Mechanisms of absorption of drugs from the GI tract
Depending on their chemical properties, drugs may be absorbed from the GI tract by passive diffusion, facilitated diffusion, active transport, or endocytosis.
1. Passive diffusion:
• The driving force for passive absorption of a drug is the concentration gradient across a membrane separating two body compartments. In other words, the drug moves from a region of high concentration to one of lower concentration.
• Passive diffusion does not involve a carrier,
• is not saturable, and
• shows a low structural specificity.
The vast majority of drugs gain access to the body by this mechanism. Water-soluble drugs penetrate the cell membrane through aqueous channels or pores, whereas lipid-soluble drugs readily move across most biologic membranes due to their solubility in the membrane lipid bilayers (Figure 1.6A).
2. Facilitated diffusion:
Other agents can enter the cell through specialized transmembrane carrier proteins that facilitate the passage of large molecules.
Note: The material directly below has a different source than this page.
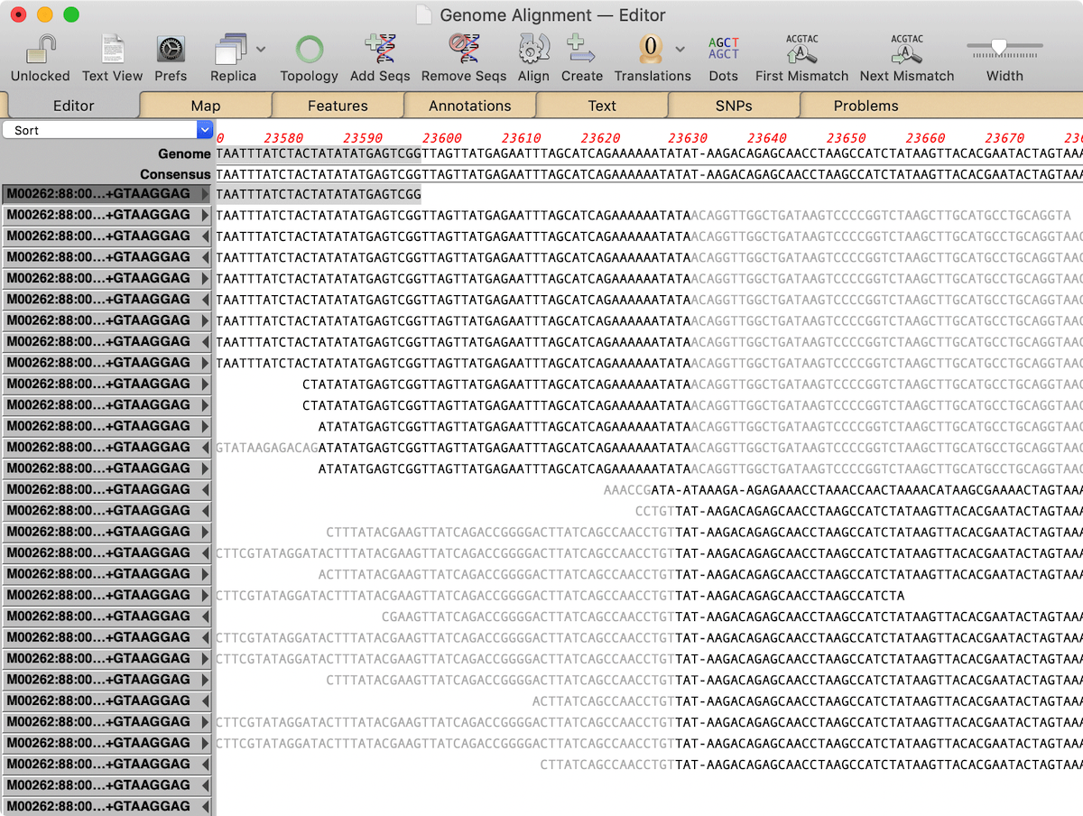The width and height of the screenshot is (1083, 816).
Task: Select the Genome reference sequence row label
Action: [184, 154]
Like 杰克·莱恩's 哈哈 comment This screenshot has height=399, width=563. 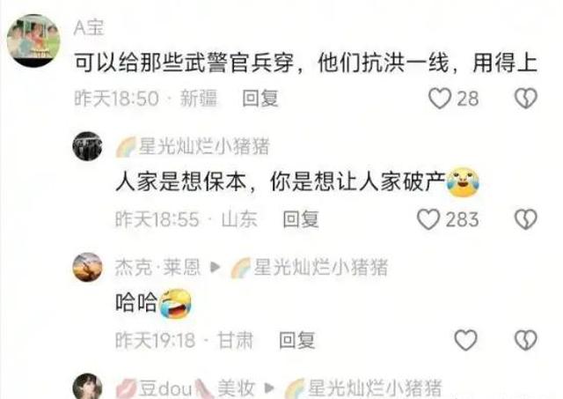coord(465,340)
These carrier proteins undergo conformational changes, allowing the passage of drugs or endogenous molecules into the interior of cells and moving them from an area of high concentration to an area of low concentration. This process is known as facilitated diffusion.
• It does not require energy,
• can be saturated,
• and may be inhibited by compounds that compete for the carrier (Figure 1.6B).
3- Active transport: This mode of drug entry also involves specific carrier proteins that span the membrane. A few drugs that closely resemble the structure of naturally occurring metabolites are actively transported across cell membranes using these specific carrier proteins. Energy-dependent active transport is driven by the hydrolysis of adenosine triphosphate (Figure 1.6C).
• It is capable of moving drugs against a concentration gradient, from a region of low drug concentration to one of higher drug concentration.
• The process shows saturation kinetics for the carrier
• Active transport systems are selective and may be competitively inhibited by other cotransported substances.


4- Endocytosis and exocytosis:
These types of drug delivery systems transport drugs of exceptionally large size across the cell membrane. Endocytosis involves engulfment of a drug molecule by the cell membrane and transport into the cell by pinching off the drug filled vesicle(Figure1.6D).

Exocytosis is the reverse of endocytosis and is used by cells to secrete many substances by a similar vesicle formation process. Vitamin B is transported across the gut wall by endocytosis, whereas certain neurotransmitters (for example, norepinephrine) are stored in intracellular membrane-bound vesicles in the nerve terminal and are released by exocytosis.